▶ _What you have to do_
Look below for the line with "Given: Click the 'Ensure", and from there restate every line word for word until the entries end.

▶ _Records provided_
◆ ◆ ◆ ◆

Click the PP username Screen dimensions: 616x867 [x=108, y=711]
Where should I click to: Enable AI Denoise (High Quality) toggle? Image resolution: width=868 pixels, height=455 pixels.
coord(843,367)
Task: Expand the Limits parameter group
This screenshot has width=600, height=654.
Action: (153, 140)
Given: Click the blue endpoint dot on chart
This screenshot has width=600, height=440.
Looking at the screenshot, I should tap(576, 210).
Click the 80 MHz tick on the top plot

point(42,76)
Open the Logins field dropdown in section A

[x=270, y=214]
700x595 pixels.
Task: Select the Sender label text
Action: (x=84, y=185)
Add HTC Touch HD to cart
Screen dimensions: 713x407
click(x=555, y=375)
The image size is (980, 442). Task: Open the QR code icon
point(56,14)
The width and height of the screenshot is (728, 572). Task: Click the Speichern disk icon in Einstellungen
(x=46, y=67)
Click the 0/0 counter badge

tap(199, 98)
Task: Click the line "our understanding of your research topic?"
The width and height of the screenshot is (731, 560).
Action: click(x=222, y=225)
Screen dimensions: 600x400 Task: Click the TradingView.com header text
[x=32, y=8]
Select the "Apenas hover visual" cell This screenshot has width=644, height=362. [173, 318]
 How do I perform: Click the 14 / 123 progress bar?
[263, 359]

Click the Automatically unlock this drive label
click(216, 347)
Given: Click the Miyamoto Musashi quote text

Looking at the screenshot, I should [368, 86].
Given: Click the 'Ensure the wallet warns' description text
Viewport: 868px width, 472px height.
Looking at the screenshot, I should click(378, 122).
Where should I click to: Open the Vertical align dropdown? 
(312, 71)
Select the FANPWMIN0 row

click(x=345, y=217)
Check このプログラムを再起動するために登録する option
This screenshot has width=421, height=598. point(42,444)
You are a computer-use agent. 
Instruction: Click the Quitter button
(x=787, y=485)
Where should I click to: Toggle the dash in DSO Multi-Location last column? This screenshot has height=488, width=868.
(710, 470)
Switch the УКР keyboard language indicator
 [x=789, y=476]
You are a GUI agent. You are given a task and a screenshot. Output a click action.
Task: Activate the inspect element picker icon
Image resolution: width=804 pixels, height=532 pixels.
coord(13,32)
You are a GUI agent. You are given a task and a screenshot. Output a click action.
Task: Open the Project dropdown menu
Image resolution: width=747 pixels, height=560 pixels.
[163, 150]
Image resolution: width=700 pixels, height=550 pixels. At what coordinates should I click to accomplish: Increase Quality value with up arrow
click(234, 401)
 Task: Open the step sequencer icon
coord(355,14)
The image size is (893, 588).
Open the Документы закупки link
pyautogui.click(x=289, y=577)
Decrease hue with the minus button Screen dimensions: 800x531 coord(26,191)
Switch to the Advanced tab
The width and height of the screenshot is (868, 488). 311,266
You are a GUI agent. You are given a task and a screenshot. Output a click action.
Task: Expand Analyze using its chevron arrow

◆ ◆ ◆ ◆

▶ _Answer_
Given: Click the 'Ensure the wallet warns' description text
Viewport: 868px width, 472px height.
Looking at the screenshot, I should click(378, 122).
Where should I click to: Open the Vertical align dropdown? 
(312, 71)
Select the FANPWMIN0 row

click(x=345, y=217)
Check このプログラムを再起動するために登録する option
This screenshot has width=421, height=598. point(42,444)
You are a computer-use agent. 
Instruction: Click the Quitter button
(x=787, y=485)
Where should I click to: Toggle the dash in DSO Multi-Location last column? This screenshot has height=488, width=868.
(710, 470)
Switch the УКР keyboard language indicator
 [x=789, y=476]
You are a GUI agent. You are given a task and a screenshot. Output a click action.
Task: Activate the inspect element picker icon
Image resolution: width=804 pixels, height=532 pixels.
coord(13,32)
You are a GUI agent. You are given a task and a screenshot. Output a click action.
Task: Open the Project dropdown menu
Image resolution: width=747 pixels, height=560 pixels.
[163, 150]
Image resolution: width=700 pixels, height=550 pixels. At what coordinates should I click to accomplish: Increase Quality value with up arrow
click(234, 401)
 Task: Open the step sequencer icon
coord(355,14)
The image size is (893, 588).
Open the Документы закупки link
pyautogui.click(x=289, y=577)
Decrease hue with the minus button Screen dimensions: 800x531 coord(26,191)
Switch to the Advanced tab
The width and height of the screenshot is (868, 488). 311,266
You are a GUI agent. You are given a task and a screenshot. Output a click action.
Task: Expand Analyze using its chevron arrow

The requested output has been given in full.